DATA SECTION:

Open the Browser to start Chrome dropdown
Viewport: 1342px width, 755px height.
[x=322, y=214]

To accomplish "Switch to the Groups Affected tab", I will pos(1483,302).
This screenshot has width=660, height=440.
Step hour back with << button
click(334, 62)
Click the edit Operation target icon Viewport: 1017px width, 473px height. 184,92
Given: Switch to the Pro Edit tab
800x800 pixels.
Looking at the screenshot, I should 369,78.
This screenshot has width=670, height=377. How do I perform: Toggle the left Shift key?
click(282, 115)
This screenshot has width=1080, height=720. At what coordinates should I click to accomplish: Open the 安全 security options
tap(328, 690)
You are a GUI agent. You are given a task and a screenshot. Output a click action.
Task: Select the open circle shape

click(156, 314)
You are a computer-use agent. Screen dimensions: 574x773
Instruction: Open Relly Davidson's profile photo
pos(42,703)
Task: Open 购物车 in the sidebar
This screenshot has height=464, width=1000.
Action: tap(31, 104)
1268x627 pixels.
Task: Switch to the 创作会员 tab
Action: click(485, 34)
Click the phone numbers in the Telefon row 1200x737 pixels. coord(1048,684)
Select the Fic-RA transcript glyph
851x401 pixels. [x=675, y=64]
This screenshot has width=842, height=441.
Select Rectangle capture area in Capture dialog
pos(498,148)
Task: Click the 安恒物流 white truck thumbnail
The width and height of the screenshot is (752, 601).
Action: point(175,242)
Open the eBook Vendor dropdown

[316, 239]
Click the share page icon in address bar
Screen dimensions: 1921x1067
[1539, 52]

WHAT THE TASK ASKS: Copy out exactly the lines that run from the one holding "Given: Switch to the Pro Edit tab" through the end of the data above.

EXPECTED ANSWER:
Given: Switch to the Pro Edit tab
800x800 pixels.
Looking at the screenshot, I should 369,78.
This screenshot has width=670, height=377. How do I perform: Toggle the left Shift key?
click(282, 115)
This screenshot has width=1080, height=720. At what coordinates should I click to accomplish: Open the 安全 security options
tap(328, 690)
You are a GUI agent. You are given a task and a screenshot. Output a click action.
Task: Select the open circle shape

click(156, 314)
You are a computer-use agent. Screen dimensions: 574x773
Instruction: Open Relly Davidson's profile photo
pos(42,703)
Task: Open 购物车 in the sidebar
This screenshot has height=464, width=1000.
Action: tap(31, 104)
1268x627 pixels.
Task: Switch to the 创作会员 tab
Action: click(485, 34)
Click the phone numbers in the Telefon row 1200x737 pixels. coord(1048,684)
Select the Fic-RA transcript glyph
851x401 pixels. [x=675, y=64]
This screenshot has width=842, height=441.
Select Rectangle capture area in Capture dialog
pos(498,148)
Task: Click the 安恒物流 white truck thumbnail
The width and height of the screenshot is (752, 601).
Action: point(175,242)
Open the eBook Vendor dropdown

[316, 239]
Click the share page icon in address bar
Screen dimensions: 1921x1067
[1539, 52]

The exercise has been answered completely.